The active thinking state is a key indicator for evaluating the quality of classroom teaching, reflecting the quality and level of students’ thinking activities during the learning process. To effectively assess this state, existing studies often infer students’ thinking levels indirectly through their performance in answering questions [1]. However, a standard that helps teachers to assess students’ thinking activity levels is needed [2]. Therefore, a group of educational psychologists proposed “Bloom’s Taxonomy” [3], and Krathwohl et al. extended the cognitive domain in this taxonomy to enable the classification of cognitive (thinking) levels of exercises [4]. In recent years, many researchers have used machine learning and deep learning technologies to realize automatic classification of the cognitive levels of exercises [5,6]. The BloomNet model, constructed by Waheed et al. based on the Transformer architecture, has further improved the classification accuracy of cognitive levels [7].

However, the above methods only allow for analysis from the perspective of exercises, ignoring students’ mastery of knowledge points [8] and their actual interactions with exercises [9]. Therefore, it is necessary to combine students’ cognitive levels with those of exercises to effectively characterize their thinking activity. Starting from students’ performance in answering questions, researchers have proposed many classical cognitive diagnostic models. For example, NeuralCDM [10] integrates neural networks to learn complex student–exercise interaction behaviors, while RCD [11] enables the unified modeling of interactions and structural relationships through a multi-layer student–exercise–concept relationship map.

However, these two methods still have shortcomings regarding modeling the active thinking state: (1) They fail to enable a combined analysis of students’ cognitive level and the thinking level of exercises; instead, they mostly measure the cognitive level of exercises according to their average difficulty, ignoring the content and level of the exercises [12]. (2) They lack the ability to effectively process Chinese exercises which combine code and text (such as code filling-in-the-blank questions), with the sparse semantic meaning and complex structure of code posing challenges for classification of the cognitive levels of exercises.

Inspired by the aforementioned studies, this paper proposes a model that characterizes the active thinking state of students by integrating the cognitive levels of Chinese mixed code–text exercises and the cognitive states of students.

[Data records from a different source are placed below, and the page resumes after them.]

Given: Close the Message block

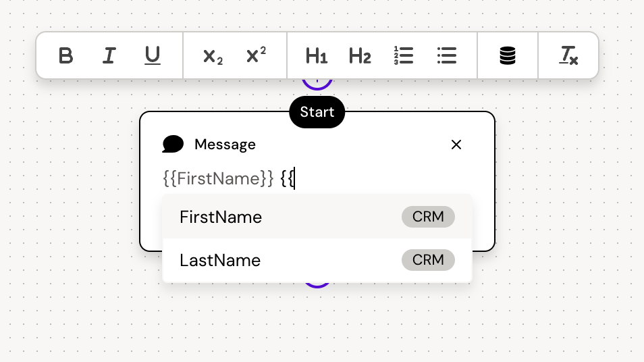Looking at the screenshot, I should pos(456,145).
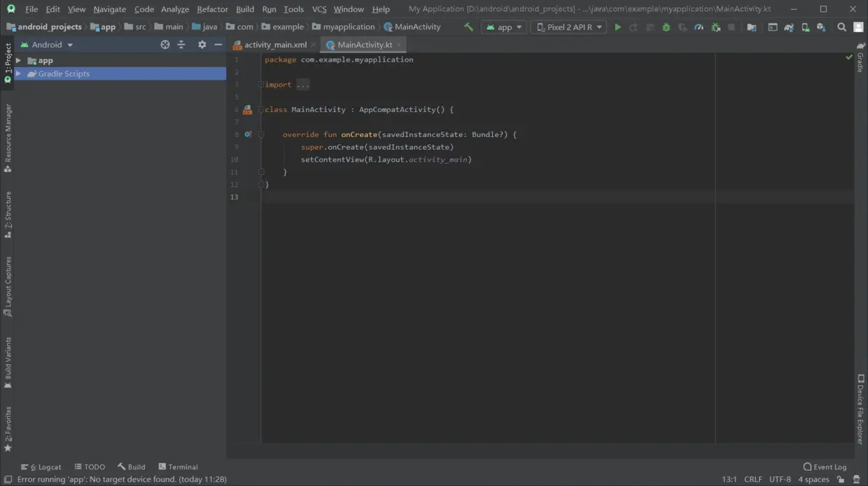
Task: Start debugging with the Debug bug icon
Action: pyautogui.click(x=666, y=27)
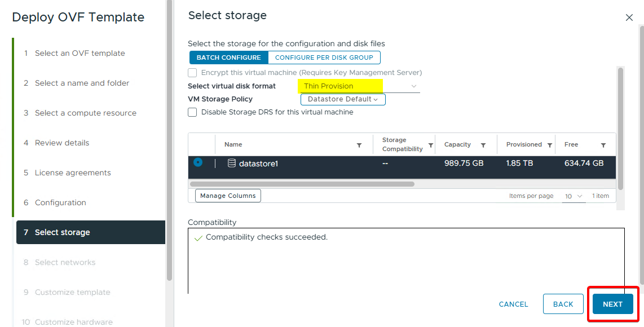Click the datastore table horizontal scrollbar
644x327 pixels.
302,184
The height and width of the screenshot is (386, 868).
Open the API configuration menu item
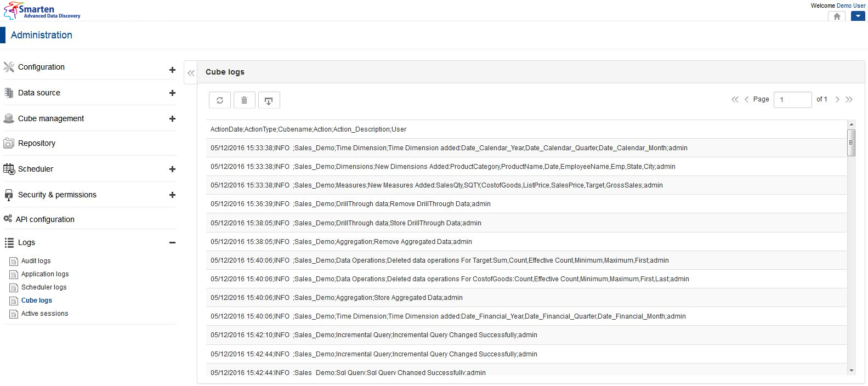(x=45, y=219)
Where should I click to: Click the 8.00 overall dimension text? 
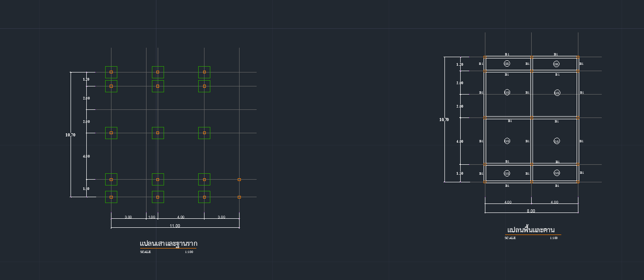[x=531, y=211]
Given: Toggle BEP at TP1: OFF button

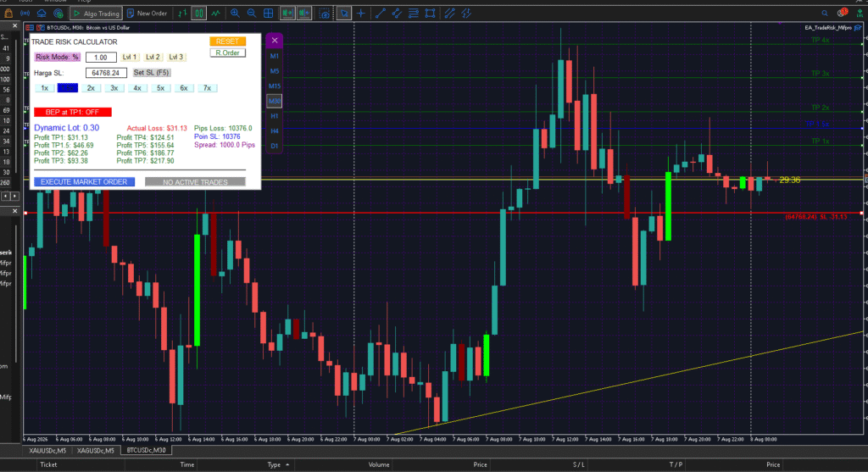Looking at the screenshot, I should point(73,113).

The Quantitative Relationship Cognitive Diagnosis Model (QRCDM) [13] is used to characterize students’ cognitive levels with respect to exercises, while the Chinese-FRLT model is simultaneously employed to obtain the cognitive levels of the exercises. Finally, these two components are combined through an attention mechanism to achieve accurate characterization of the students’ active thinking state. The specific research objectives are outlined below:

The first objective is to improve the robustness of cognitive level classification for exercises, enabling it to cope with noise and semantic distortions present in complex Chinese text.
The second objective is to solve the cognitive classification challenge for hybrid code-and-text exercises, thereby achieving a unified semantic understanding of both programming code and Chinese language.
The third objective is to create a multi-fused representation model of active thinking states by correlating exercise cognitive hierarchy with student cognitive states, resulting in a concrete state representation.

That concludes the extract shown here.